Greenspan conceivably could have saved Long-Term Capital Management without creating the bubble. He could have loosened up a lot of money and at the same time raised margin requirements, making it more expensive to invest in the stock market. And nobody seems to know why he did not. As recently as 1996, he had spoken about margin requirements as a way to help control speculation. Partly, he comae to believe the Wall Street hype, but I can think of no good reason for his not having done so, unless it was in some way connected to helping his friends at Goldman Sachs et al.
In 2001, Greenspan panicked again. That year, the central bank of the United States printed more money on a percentage basis than it had ever printed in the history of the republic.
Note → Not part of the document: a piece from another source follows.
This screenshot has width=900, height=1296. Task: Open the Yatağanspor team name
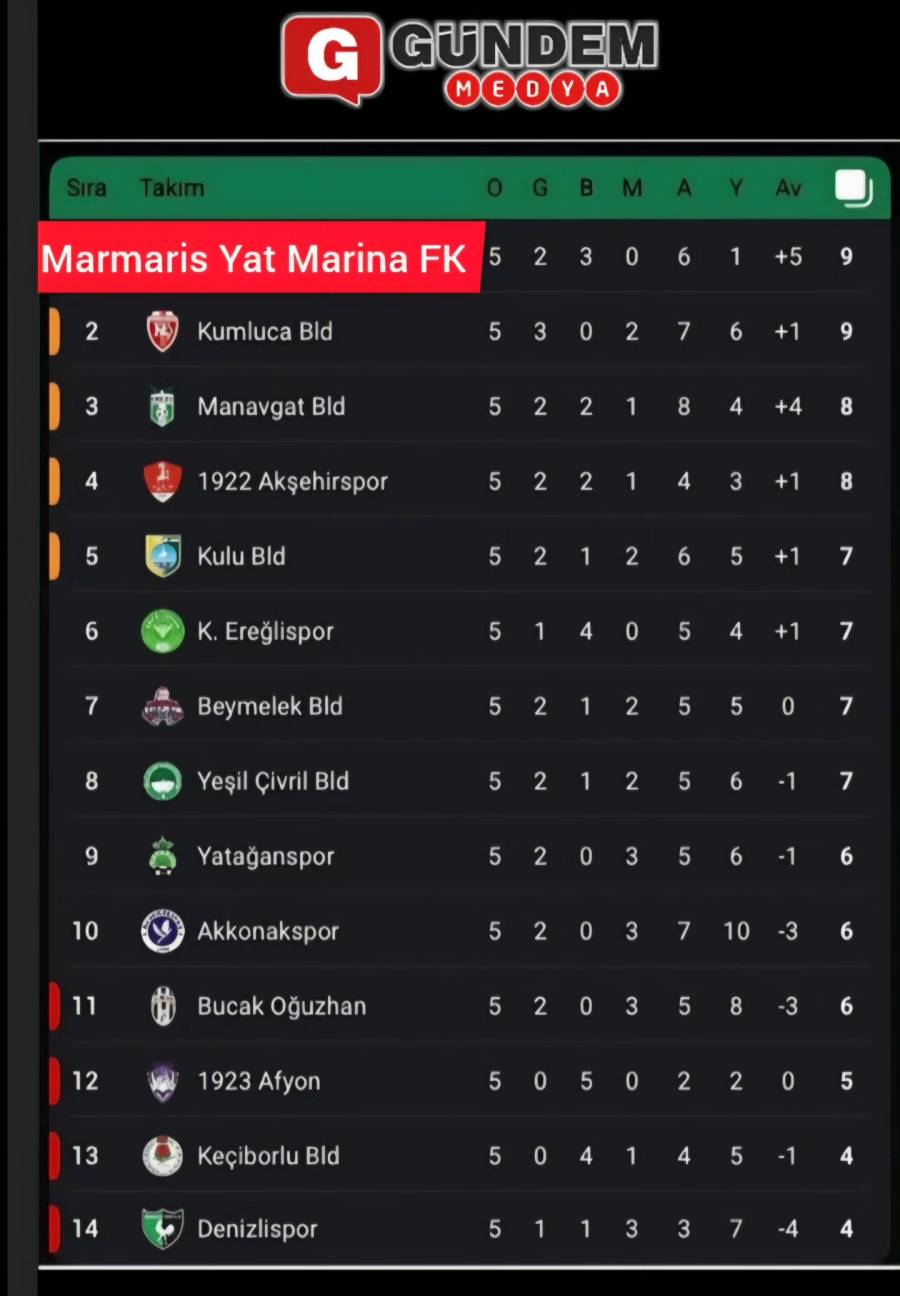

Greenspan has been relentlessly pumping money into the economy; the monetary expansion has never been so great. At the same time, fiscal policy has been loose. The government has been profligate on both sides. President Bush has been spending as fast as Greenspan can print. Both fiscally and monetarily, the world has been hit with a lot of money. "Well," Americans say to themselves, "things are not so bad after all." How long do you suppose that will last? The maestro has now perpetrated a housing and consumption bubble by driving down interest rates. Bubbles always end badly, and even more people will be hurt when this one bursts.
Your article explains why dollar exchange rate sucks despite rising interest rates. Too much currency makes it worth less. Isn’t that inflation? Well not by U.S. economists’ measures apparently but if you look at what dollar bought in Europe five years ago compared to now you can’t deny it is.
As for the real estate boom I would also attribute it to the fact that it’s cheap for foreigners to invest here due to weak dollar.
It may sound like a conspiracy theory but I felt the government was up to something when they introduced the new bill design. Printing money like this also happened earlier in history. Just look back to the period between the Great Depression and the end of World War II. If I recall correctly, in order to curb inflation tons US Dollars were dumped on Europe in rebuilding effort known as Marshall’s Plan. I am not an economist nor a historian but can spot a similar pattern. Anybody willing to expand on that thought?